Sunday, January 24, 2016

The Mean Streets of English


             

English ... is a thief language. We steal verbs and nouns from other languages.... It's terrible. There's this great saying about English lurking in alleyways, knocking out other languages and rifling their pockets for spare vocabulary. 
                                  from The Untold Tale (The Accidental Turn Series Book 1) by J.M. Frey

            Isn't that a delicious tidbit? The character who is speaking says she can't remember where she found that definition. Maybe Frey made it up? I went hunting for it, without success, but discovered something else: a Wikipedia entry for "thieves cant" that suggests all kinds of other things.

            Thieves' or rogues' cant, according to the discussion, was also known as "Peddler's French." English, the language that rifles through other languages to extend itself, was used by actual thieves for their own secret language, reshaping meanings to serve the purpose of the subculture.

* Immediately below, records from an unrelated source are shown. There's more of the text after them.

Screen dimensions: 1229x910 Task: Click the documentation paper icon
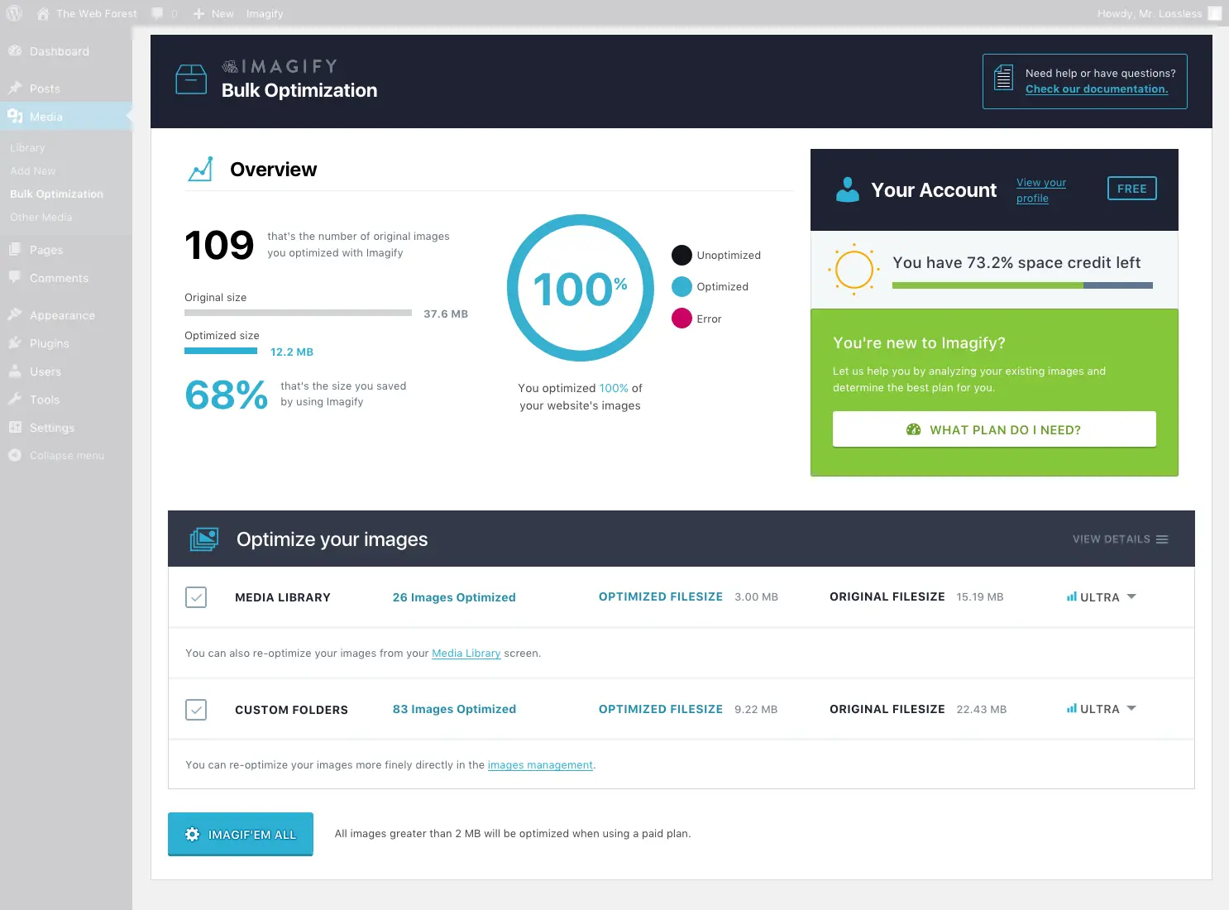click(1002, 77)
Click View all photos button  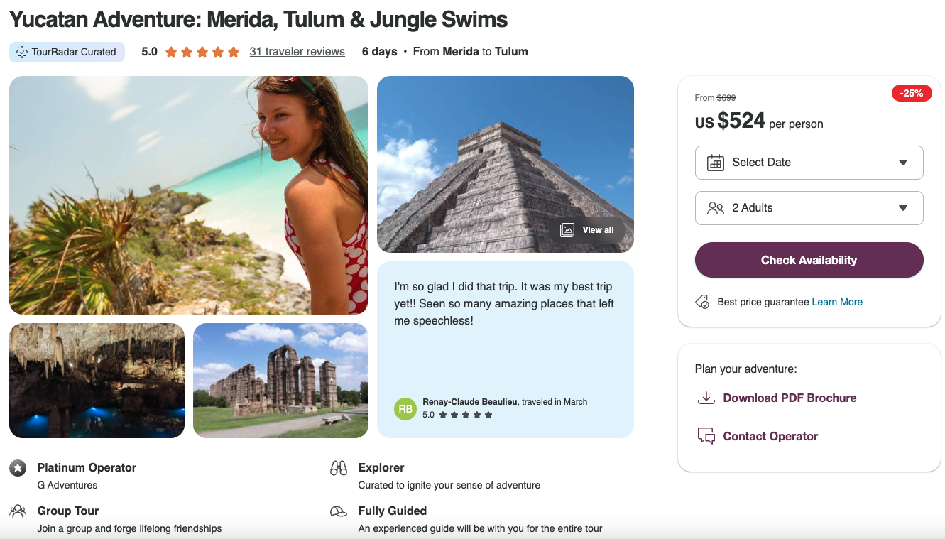coord(588,230)
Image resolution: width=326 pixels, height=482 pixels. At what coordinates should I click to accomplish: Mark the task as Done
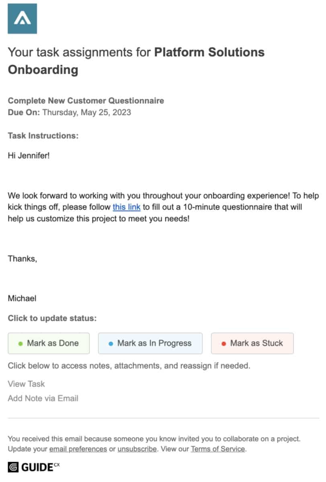(x=49, y=343)
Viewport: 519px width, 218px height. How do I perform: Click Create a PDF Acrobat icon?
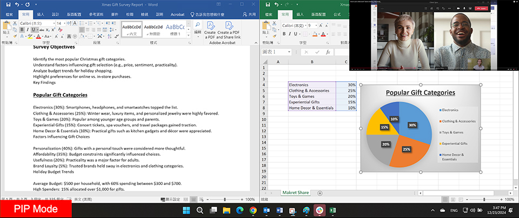[x=210, y=29]
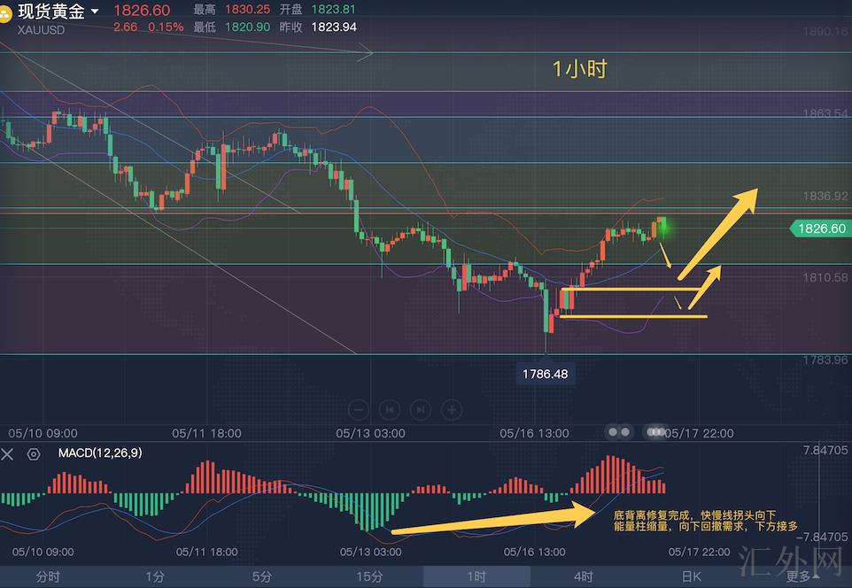Expand the 更多 timeframe menu

[x=798, y=576]
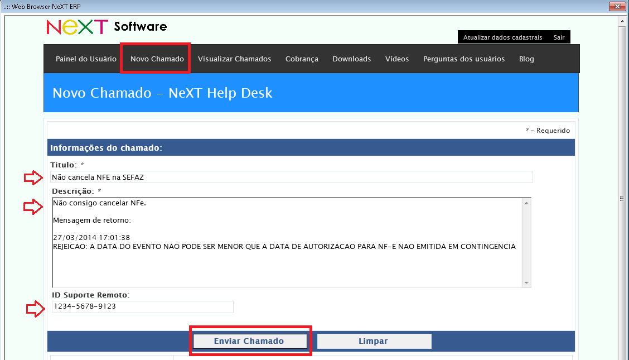
Task: Click the Novo Chamado - NeXT Help Desk banner
Action: click(311, 93)
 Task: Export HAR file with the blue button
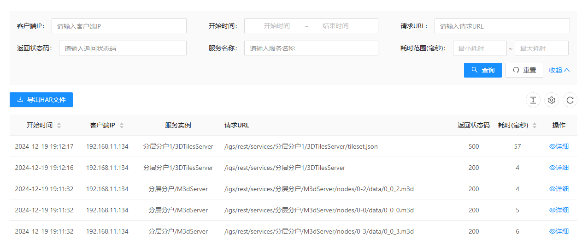pyautogui.click(x=41, y=100)
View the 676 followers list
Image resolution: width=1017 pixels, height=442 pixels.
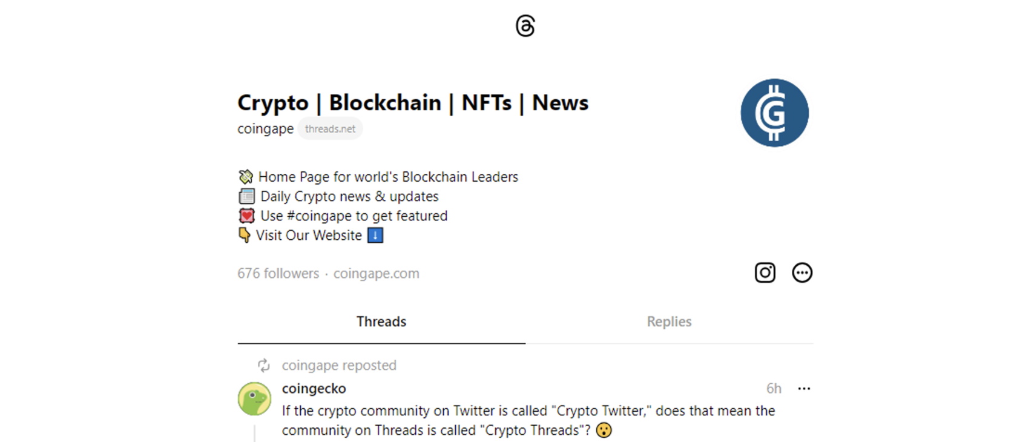coord(278,273)
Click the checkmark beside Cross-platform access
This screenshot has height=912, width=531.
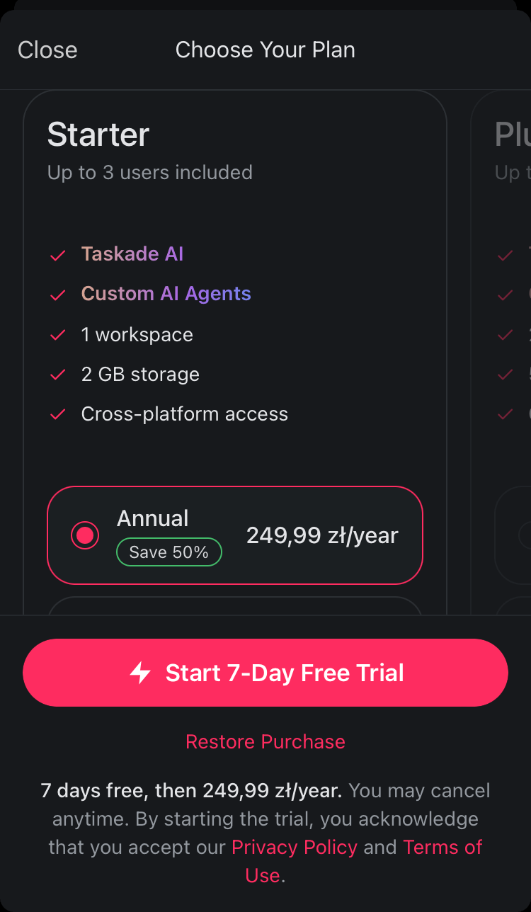tap(58, 415)
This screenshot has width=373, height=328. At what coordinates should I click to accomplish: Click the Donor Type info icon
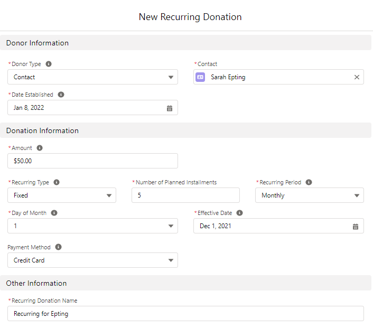49,64
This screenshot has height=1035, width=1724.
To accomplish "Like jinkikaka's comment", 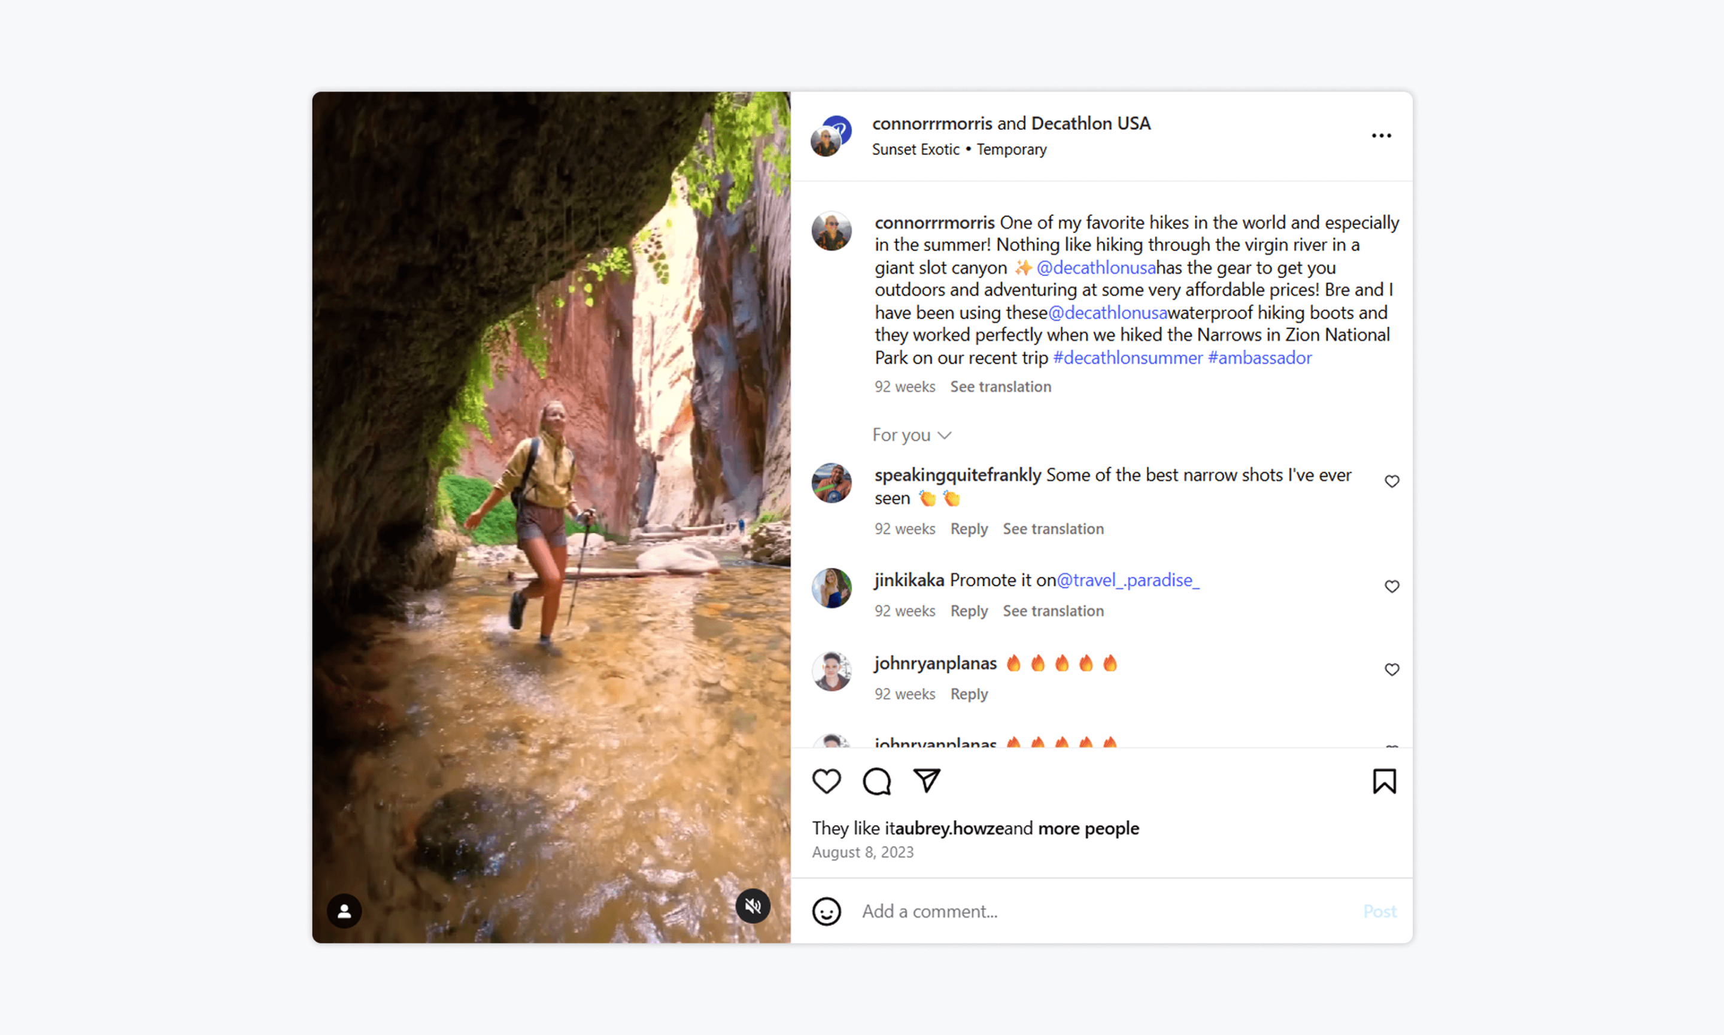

            This idea would be more compelling if the same sort of thing weren't also known to exist in a South German and a Swiss equivalent, and elsewhere, I found a reference to a Russian version, too.

  Gran Canaria village street....
            Then, lo and behold, I found a web site titled "Thieves Guild" [http://www.thievesguild.cc/thieves-cant] which has a whole page dedicated to the English thieves' cant; you can even study it in simple form!  The site (which looks like a Dungeons and Dragons spin-off) says you can learn an advanced form, too, but you'll need a high level thieves' guild official to teach you.

            I love the concept of English as a thief language. (I've described it to English learners as a language that "borrows" but we don't give the bits and pieces back, do we? No. They've been appropriated, with or without permission.) It skulks in shadows, alert, ready to pounce... As to the "rules" of English, they're more like guidelines, with all their exceptions and options--as is proper somehow in a den of thievery, don't you think?

            It does beg the question, however: if language and culture go hand in hand, one shaping the other as they make their way through time, what might we make of the concept of English as a thief language in the context of the cultures of English speaking peoples?